Now that the Christmas and New Year celebrations are over and we are still battling the pandemic, on a completely different level a new game is about to begin.
For this is around the time when serious thought starts to be paid to the coming general election. It is around 15 months away, unless Robert Abela does a Joseph Muscat and brings the date nearer.
The testimony we have been hearing at Court has revealed that planning for the election that was held in 2017 started in real earnest around 15 months before.
Of course, choosing the actual date would always be topmost in the prime minister’s mind and any prime minister would always be playing with dates in his mind.
The rest of the country, especially the Opposition, would always be second-guessing what’s going on in the prime minister’s mind and planning for any eventuality.
There are various ways in which a party plans for the election but a party, especially in Opposition, can find itself chasing cobwebs if not careful.
Many parties base their planning on the ubiquitous surveys of which we will get dose after dose in the months to come. But the 2017 example shows us that polls and surveys, if understood wrongly can lead to bad decisions and to failure.
There may be still time between now and the date to change and correct a party’s approach and improve the final result.
After all, in 2017 and before that, the writing was definitely one the wall but the party that should have learned from repeated poll defeats, the Nationalist Party, did not correct its approach and walked steadfastly to its biggest defeat.
The party then, as now, was under a new leader with a new untested team containing some old hands, losing quite a number of old hands and, we later learned, riven by internal feuds and some top brass that was all the time planning to unseat the leader and replace him with its choice.
We now know what happened next and how the new leader chosen by the disloyal rump was in turn turfed out after barely three years.
As a result, the party is today even more split than it was in 2017 and despite some efforts to heal the rift is still at sixes and sevens. This, to my mind, is the primary task facing the party leadership this side of the election.
Among the signs that the rift hasn’t healed is the non-appointment of a new shadow Cabinet. I tend to agree with the leader’s procrastination for any choice now might unleash further internal battles. Yes, the leadership is that weak.
Another issue that has surfaced is the plea by some to turf out those who have been elected for two or three terms. I can understand the motivation behind this, to help the party present a new, younger, face to the electorate but again I can’t see it happening - not in an election when the party needs all hands on deck.

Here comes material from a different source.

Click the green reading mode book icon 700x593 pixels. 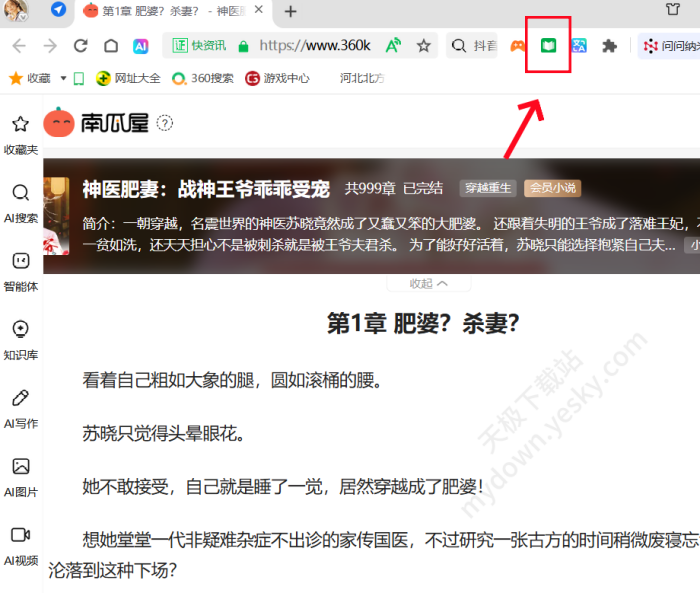pos(548,46)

Then again, the party has the deep financial problems everyone knows about and which the party still refuses to disclose. Nor does it seem that all the problems are historical – some problems like the useful television station are ongoing.
All the polls state, without an exception, the party is heading to yet another defeat. In these circumstances the party should support unstintingly all those, not just the leader, who have offered themselves courageously in the face of a probable heavy defeat.
In 2017 the party campaigned on a largely single issue – corruption. Notwithstanding Joseph Muscat’s enforced resignation, one cannot say corruption is no longer an issue. But maybe the 2017 record defeat came because not so many people agreed that corruption was the be-all and end-all of the issues affecting their lives.
The Labour administration had turned itself, as Labour often does, into a huge clientelar machine. At the end, when they considered their jobs, people closed their noses to the pong of corruption and voted for the party that had brought jobs and a certain prosperity to ordinary people. PN had no counterargument to that.
Then again Labour benefited from the good-will that greets a new administration following a change of government. This will be absent come the next election even if there are some new ministers. Some of the new breed have already had to be moved aside following mistakes they made.
So, there is nothing certain and definitive despite the polls.
Some policymakers prefer to segment the other side and, if possible, win back pocket after pocket on the other side. But others, among whom I dare place myself, prefer to think strategically in terms of issues.
Such an approach would be harder for PN than for Labour which is more flexible and non-confessional than PN.
A careful, blinkers-off study of the data behind the surveys could be highly instructive.